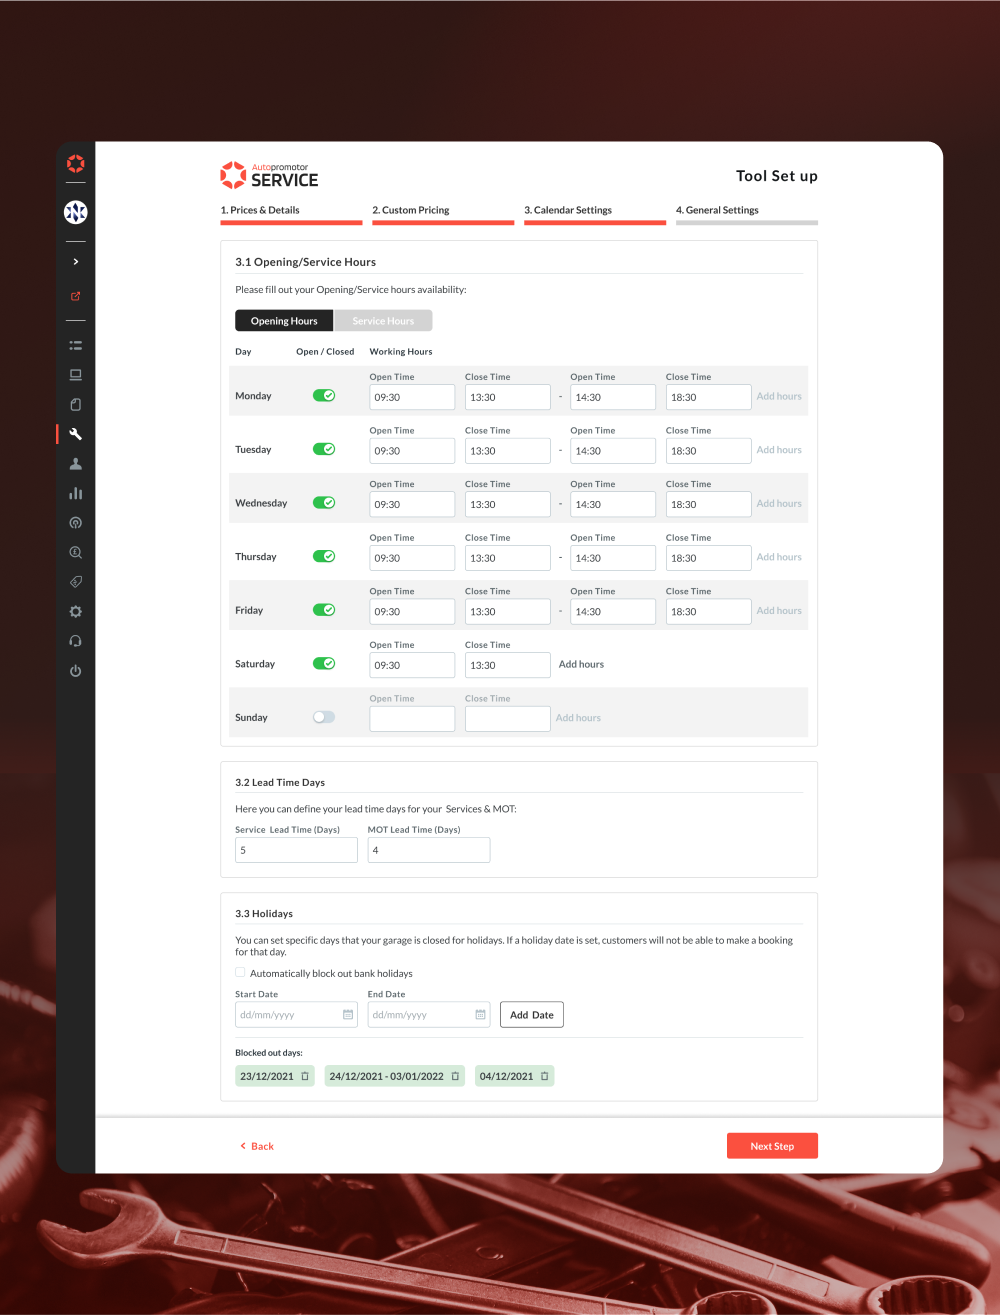Enable the Sunday opening hours toggle
Image resolution: width=1000 pixels, height=1315 pixels.
point(324,717)
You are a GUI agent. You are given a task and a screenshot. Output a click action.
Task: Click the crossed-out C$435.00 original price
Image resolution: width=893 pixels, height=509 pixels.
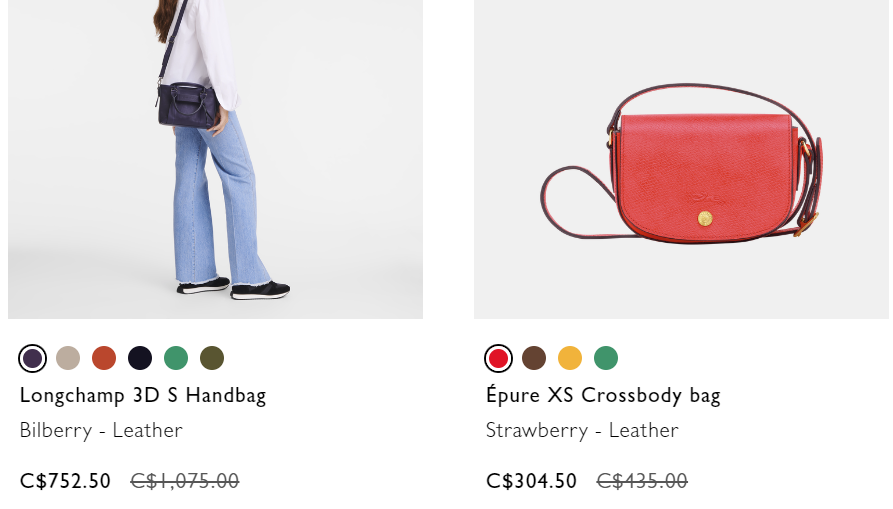tap(642, 481)
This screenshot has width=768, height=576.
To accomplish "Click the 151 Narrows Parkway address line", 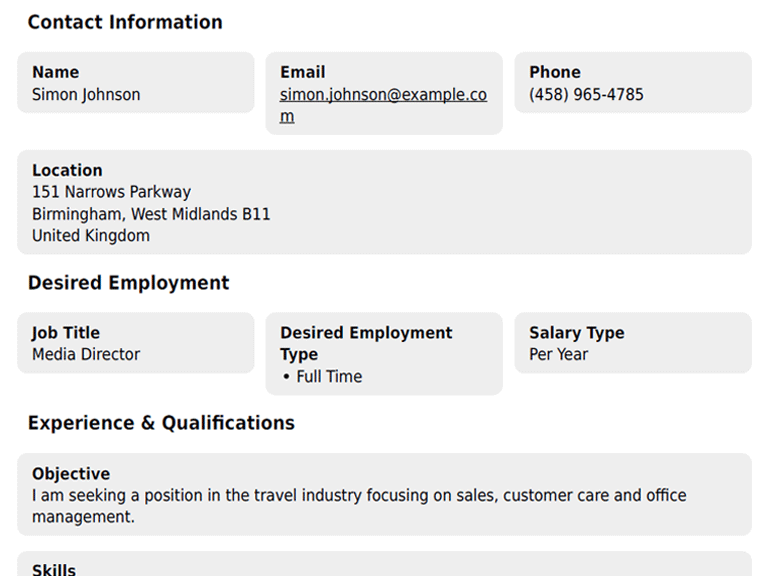I will coord(111,192).
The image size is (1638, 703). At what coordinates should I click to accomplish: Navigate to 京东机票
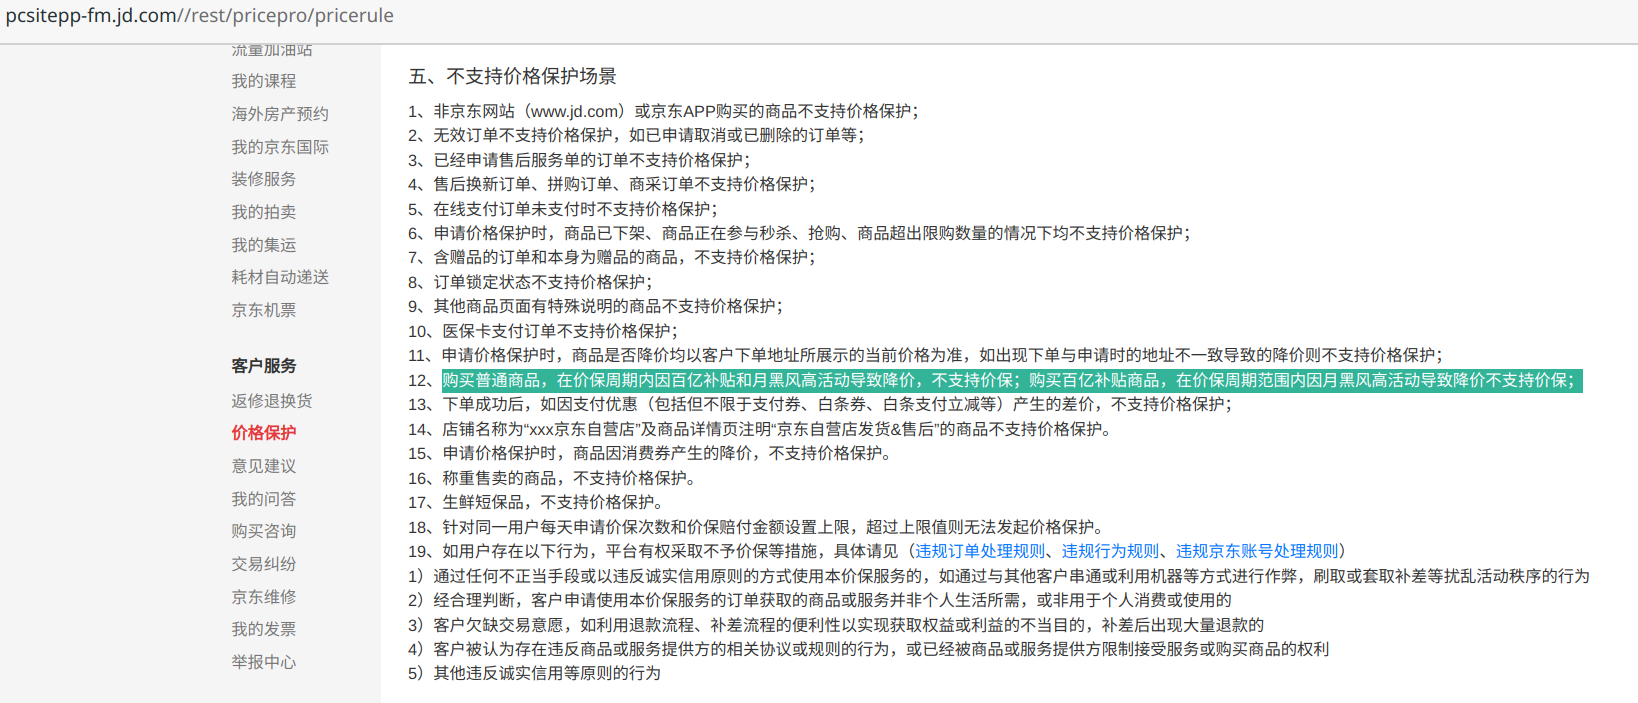(263, 310)
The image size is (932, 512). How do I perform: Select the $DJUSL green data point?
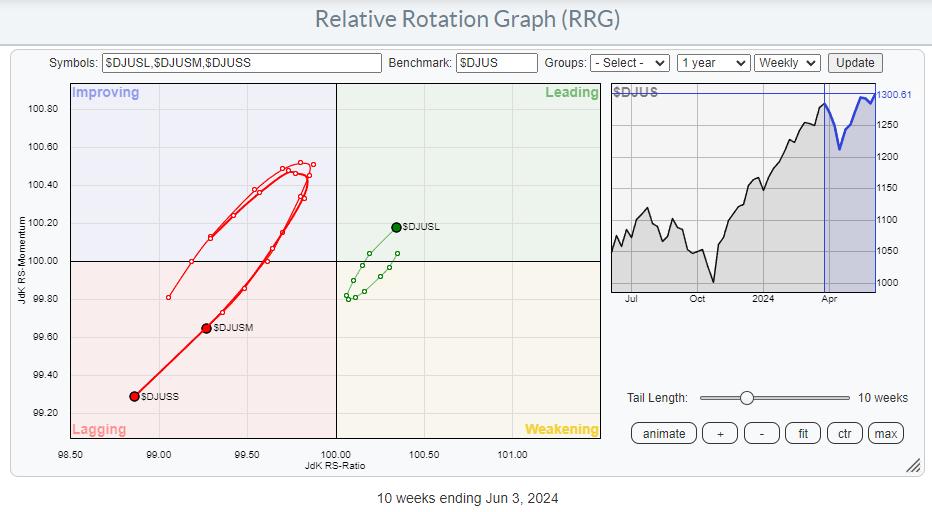tap(396, 227)
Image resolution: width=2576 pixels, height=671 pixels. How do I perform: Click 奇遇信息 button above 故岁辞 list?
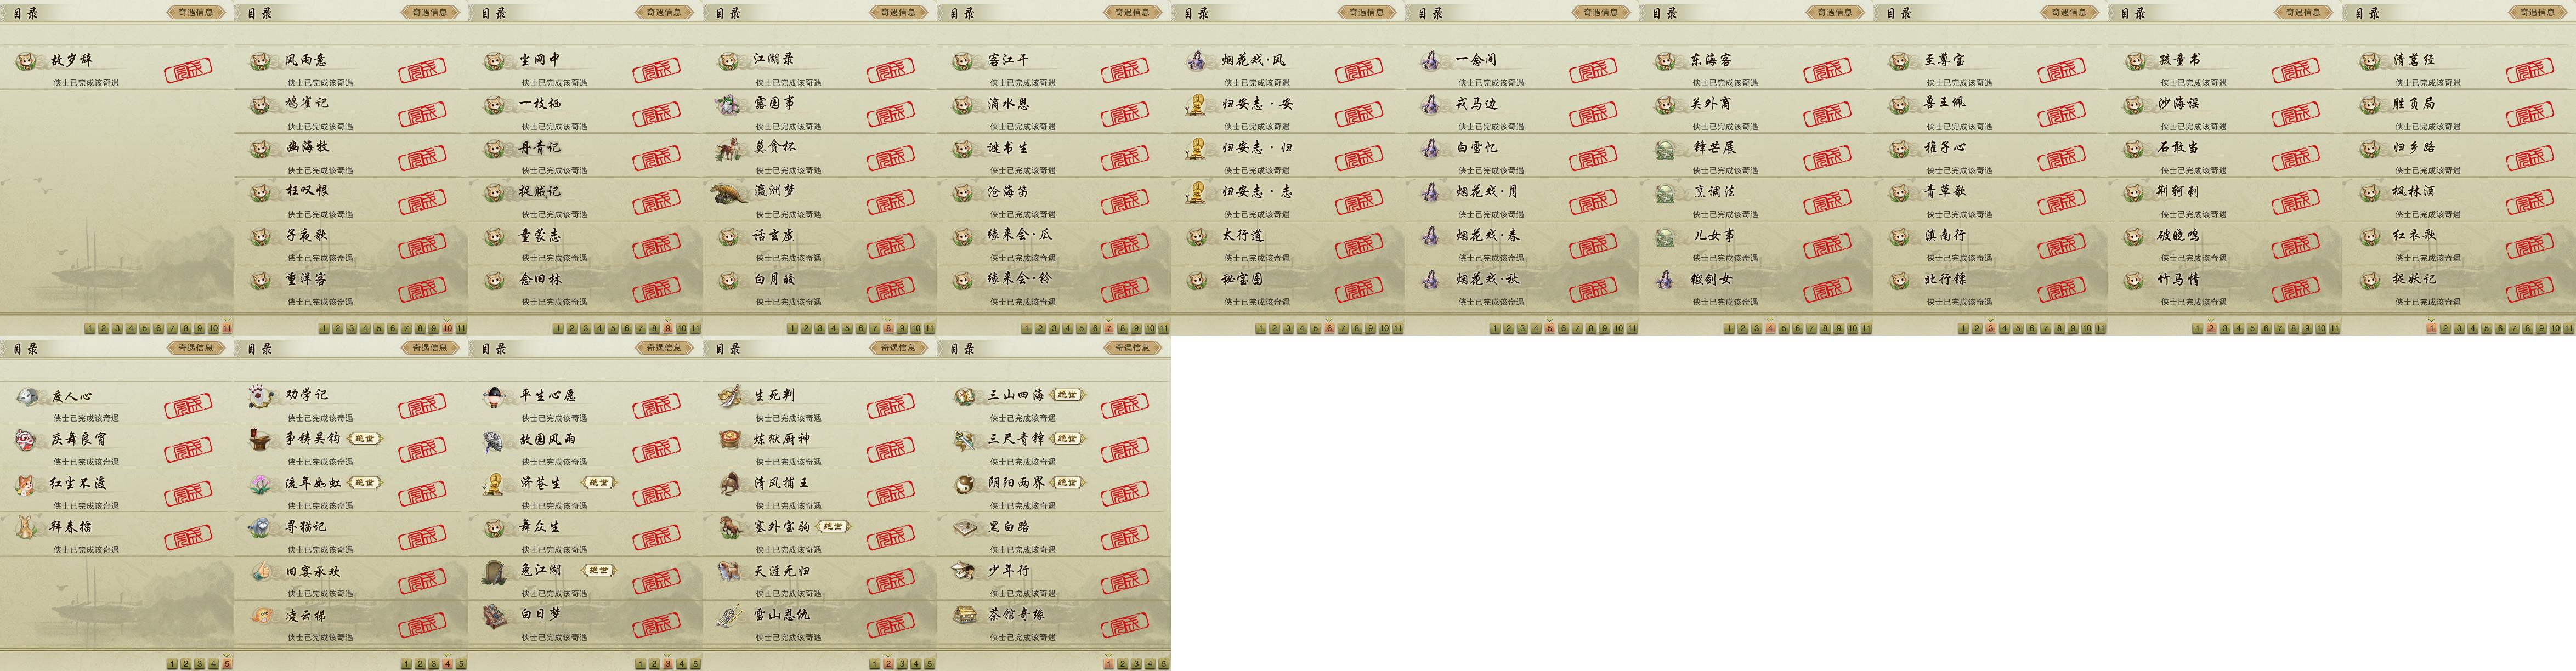(196, 13)
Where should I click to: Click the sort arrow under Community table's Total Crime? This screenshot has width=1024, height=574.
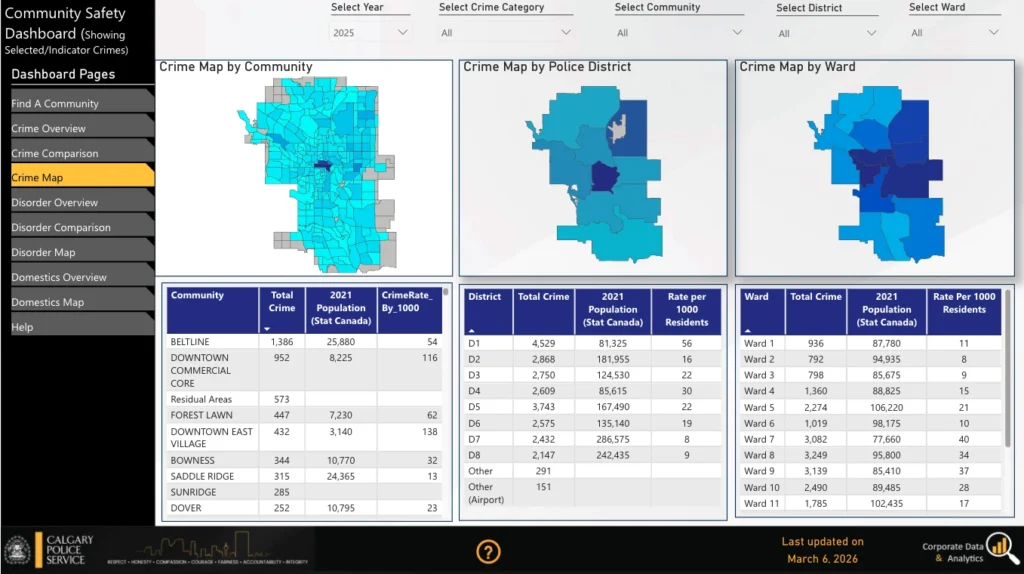267,328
================================
Work item:
Within the listing above, find the line containing "The image size is (932, 512).", then print it and every line after it exactly, leaving out pictures.

Result of this exercise:
The image size is (932, 512). How do I perform: Select the $DJUSL green data point?
tap(396, 227)
Image resolution: width=2576 pixels, height=671 pixels. How do I perform: Click 奇遇信息 button above 故岁辞 list?
(196, 13)
Where should I click to: Click the sort arrow under Community table's Total Crime? This screenshot has width=1024, height=574.
267,328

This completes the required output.